### Exercise brief
Can you copy word for word the stretch of the records from the line containing "At what coordinates should I click to accomplish: Choose" through the line containing "pos(349,150)", including both of those lines?

### Rows
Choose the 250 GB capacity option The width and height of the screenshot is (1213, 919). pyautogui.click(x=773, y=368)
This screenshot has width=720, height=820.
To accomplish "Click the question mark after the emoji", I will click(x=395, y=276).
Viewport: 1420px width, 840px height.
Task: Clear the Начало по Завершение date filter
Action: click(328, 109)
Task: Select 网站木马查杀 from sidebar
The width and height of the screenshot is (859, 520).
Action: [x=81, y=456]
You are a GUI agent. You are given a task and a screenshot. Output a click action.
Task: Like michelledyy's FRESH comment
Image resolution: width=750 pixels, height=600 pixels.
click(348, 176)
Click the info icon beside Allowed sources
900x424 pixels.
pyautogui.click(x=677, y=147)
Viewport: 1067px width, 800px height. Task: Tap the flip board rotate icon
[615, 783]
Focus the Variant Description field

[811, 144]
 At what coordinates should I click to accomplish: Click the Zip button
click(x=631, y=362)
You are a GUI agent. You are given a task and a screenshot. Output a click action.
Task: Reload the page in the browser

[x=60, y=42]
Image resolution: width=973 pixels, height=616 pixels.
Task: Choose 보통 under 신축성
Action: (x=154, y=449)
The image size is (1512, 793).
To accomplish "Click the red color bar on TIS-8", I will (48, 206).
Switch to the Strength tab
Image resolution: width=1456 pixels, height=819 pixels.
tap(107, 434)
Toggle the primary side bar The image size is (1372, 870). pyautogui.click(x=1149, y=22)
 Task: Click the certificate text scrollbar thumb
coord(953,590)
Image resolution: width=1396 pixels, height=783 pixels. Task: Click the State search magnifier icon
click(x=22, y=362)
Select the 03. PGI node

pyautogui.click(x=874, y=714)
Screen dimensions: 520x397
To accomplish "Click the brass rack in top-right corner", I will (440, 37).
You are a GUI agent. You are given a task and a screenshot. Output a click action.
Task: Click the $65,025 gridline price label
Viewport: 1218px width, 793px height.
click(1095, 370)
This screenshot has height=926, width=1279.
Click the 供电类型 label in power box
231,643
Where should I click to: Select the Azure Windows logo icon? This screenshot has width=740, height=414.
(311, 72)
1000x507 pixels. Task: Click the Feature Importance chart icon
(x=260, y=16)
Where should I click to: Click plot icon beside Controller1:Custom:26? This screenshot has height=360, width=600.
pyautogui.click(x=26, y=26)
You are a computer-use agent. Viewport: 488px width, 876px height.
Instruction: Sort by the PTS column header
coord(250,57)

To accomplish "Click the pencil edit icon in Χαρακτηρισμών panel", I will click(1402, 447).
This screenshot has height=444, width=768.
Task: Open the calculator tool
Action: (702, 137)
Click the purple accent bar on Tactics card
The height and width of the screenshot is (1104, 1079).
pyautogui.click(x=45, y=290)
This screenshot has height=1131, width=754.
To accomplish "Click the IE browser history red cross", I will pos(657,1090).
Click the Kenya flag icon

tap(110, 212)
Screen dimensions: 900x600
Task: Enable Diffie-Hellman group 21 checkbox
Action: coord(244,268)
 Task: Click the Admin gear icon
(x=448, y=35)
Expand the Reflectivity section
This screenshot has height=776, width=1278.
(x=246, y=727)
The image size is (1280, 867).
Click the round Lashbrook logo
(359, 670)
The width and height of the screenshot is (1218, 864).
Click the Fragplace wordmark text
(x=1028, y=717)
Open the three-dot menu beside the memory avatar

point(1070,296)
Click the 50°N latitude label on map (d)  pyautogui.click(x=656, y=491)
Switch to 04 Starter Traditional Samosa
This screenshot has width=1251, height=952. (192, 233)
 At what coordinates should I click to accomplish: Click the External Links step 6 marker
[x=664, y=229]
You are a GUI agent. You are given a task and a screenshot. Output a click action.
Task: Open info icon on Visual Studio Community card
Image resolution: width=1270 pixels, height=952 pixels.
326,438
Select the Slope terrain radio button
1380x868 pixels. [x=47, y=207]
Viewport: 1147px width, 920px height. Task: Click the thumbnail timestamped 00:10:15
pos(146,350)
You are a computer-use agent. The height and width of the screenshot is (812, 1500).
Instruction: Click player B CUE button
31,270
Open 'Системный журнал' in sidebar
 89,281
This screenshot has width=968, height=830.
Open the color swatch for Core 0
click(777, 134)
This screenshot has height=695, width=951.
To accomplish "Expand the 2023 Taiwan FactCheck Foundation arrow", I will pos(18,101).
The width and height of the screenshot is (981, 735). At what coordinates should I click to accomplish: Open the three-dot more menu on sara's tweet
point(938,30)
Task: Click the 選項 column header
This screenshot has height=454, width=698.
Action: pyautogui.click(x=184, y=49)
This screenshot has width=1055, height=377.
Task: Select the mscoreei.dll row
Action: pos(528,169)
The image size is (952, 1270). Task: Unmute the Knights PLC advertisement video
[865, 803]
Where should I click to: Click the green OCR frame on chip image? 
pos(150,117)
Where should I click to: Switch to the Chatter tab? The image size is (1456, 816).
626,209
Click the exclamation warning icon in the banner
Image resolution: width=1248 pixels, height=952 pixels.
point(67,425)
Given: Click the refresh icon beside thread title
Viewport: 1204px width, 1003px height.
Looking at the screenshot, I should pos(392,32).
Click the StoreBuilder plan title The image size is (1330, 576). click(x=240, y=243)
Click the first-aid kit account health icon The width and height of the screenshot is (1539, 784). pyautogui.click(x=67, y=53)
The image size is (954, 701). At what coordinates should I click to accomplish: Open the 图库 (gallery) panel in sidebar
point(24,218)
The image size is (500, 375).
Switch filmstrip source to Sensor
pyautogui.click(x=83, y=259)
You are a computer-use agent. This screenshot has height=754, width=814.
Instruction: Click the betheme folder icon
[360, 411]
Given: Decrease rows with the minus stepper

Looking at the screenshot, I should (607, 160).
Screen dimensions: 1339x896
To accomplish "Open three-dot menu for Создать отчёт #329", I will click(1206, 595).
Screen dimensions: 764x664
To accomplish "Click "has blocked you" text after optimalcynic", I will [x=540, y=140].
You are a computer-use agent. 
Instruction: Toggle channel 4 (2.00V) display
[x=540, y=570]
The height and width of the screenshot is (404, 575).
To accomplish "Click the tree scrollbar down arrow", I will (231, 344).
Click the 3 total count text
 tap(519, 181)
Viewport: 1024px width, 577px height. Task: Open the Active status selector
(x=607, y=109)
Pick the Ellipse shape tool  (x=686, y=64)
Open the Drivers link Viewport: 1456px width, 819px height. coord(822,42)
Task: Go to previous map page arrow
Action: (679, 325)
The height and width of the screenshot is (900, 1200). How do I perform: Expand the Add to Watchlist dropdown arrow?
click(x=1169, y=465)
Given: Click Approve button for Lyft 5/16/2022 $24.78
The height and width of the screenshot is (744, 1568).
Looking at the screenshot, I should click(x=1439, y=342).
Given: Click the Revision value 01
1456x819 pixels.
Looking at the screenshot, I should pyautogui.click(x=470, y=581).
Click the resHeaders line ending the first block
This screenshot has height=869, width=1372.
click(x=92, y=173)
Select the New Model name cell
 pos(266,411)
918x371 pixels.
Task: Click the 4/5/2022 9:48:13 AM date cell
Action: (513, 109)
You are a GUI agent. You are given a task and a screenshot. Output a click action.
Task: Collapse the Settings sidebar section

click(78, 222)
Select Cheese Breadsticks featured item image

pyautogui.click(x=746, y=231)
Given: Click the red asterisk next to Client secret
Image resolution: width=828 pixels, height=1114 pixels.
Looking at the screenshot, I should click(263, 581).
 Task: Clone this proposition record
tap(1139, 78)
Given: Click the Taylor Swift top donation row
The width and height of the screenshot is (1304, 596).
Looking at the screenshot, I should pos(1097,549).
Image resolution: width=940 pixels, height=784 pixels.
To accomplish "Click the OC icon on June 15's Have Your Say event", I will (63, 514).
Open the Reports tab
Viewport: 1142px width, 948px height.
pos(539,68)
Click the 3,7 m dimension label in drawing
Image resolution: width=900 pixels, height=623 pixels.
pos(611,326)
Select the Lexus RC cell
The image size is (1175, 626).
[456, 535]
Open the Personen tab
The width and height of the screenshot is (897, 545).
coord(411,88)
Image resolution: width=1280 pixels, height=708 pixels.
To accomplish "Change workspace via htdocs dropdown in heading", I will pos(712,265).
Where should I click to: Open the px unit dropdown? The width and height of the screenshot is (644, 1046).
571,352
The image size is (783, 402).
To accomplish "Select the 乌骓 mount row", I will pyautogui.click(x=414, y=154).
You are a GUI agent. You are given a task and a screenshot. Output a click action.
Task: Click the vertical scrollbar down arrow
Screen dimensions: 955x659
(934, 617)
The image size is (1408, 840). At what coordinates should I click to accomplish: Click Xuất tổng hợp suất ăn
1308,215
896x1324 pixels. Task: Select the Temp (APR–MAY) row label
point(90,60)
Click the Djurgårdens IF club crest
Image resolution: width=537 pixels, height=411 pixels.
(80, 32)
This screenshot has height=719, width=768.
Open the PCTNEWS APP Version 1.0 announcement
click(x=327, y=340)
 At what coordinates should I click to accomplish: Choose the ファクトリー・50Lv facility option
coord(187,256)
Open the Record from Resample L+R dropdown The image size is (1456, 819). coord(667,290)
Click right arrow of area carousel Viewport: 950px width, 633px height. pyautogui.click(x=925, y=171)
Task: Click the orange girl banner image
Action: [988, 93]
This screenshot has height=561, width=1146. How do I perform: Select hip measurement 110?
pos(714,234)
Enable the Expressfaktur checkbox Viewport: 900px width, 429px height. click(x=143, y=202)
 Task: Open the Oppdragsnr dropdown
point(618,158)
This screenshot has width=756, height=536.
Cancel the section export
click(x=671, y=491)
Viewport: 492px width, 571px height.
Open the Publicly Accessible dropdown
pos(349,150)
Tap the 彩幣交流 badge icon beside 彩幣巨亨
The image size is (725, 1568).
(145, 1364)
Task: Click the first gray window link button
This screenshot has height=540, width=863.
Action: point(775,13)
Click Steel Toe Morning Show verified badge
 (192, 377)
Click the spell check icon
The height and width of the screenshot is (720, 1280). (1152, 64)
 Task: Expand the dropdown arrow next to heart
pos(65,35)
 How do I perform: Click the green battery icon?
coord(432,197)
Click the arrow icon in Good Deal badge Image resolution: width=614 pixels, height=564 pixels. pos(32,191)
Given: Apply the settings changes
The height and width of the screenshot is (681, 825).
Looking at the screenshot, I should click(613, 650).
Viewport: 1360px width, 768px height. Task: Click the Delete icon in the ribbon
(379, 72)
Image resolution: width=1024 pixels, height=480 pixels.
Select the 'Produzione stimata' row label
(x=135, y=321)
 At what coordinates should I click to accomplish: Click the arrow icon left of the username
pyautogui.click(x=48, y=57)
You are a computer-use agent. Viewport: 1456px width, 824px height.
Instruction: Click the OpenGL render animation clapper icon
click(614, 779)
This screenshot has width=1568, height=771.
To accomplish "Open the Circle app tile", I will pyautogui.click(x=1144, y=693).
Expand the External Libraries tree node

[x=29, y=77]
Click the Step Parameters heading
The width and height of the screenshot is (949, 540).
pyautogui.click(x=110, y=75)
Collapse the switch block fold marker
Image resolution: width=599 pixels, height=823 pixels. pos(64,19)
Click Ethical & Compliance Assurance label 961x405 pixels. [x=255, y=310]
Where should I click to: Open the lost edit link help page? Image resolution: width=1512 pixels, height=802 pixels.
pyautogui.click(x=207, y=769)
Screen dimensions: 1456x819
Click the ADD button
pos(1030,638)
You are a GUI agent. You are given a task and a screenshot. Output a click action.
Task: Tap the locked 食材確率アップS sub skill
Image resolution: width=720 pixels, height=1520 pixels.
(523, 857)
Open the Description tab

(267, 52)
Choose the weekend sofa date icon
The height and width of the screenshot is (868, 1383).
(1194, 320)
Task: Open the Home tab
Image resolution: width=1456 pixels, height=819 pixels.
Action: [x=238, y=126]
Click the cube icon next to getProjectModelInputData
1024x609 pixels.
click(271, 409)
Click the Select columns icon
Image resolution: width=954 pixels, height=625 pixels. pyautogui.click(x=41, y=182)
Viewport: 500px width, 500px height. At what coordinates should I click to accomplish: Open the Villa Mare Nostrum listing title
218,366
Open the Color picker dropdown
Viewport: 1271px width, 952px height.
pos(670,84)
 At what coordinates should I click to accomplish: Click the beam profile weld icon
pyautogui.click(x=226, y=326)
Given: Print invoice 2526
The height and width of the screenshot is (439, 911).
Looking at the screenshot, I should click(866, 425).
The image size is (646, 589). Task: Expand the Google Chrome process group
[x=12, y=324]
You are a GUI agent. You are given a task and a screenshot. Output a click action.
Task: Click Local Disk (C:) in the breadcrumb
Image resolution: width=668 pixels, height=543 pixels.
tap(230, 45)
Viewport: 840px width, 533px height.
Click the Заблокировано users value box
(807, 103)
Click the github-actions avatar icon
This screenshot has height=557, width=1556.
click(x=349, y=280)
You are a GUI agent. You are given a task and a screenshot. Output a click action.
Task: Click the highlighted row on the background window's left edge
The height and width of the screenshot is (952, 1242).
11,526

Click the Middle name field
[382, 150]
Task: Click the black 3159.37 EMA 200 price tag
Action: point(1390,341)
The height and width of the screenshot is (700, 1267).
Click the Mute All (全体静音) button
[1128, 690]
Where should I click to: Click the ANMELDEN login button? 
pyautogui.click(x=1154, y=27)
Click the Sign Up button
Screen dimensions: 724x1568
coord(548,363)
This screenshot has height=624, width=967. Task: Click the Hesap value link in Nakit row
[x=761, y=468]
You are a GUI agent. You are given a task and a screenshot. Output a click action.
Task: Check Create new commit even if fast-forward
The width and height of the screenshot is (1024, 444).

### Full response
 At what coordinates should I click to accomplish: Choose the ファクトリー・50Lv facility option
coord(187,256)
Open the Record from Resample L+R dropdown The image size is (1456, 819). coord(667,290)
Click right arrow of area carousel Viewport: 950px width, 633px height. pyautogui.click(x=925, y=171)
Task: Click the orange girl banner image
Action: [988, 93]
This screenshot has height=561, width=1146. How do I perform: Select hip measurement 110?
pos(714,234)
Enable the Expressfaktur checkbox Viewport: 900px width, 429px height. click(x=143, y=202)
 Task: Open the Oppdragsnr dropdown
point(618,158)
This screenshot has width=756, height=536.
Cancel the section export
click(x=671, y=491)
Viewport: 492px width, 571px height.
Open the Publicly Accessible dropdown
pos(349,150)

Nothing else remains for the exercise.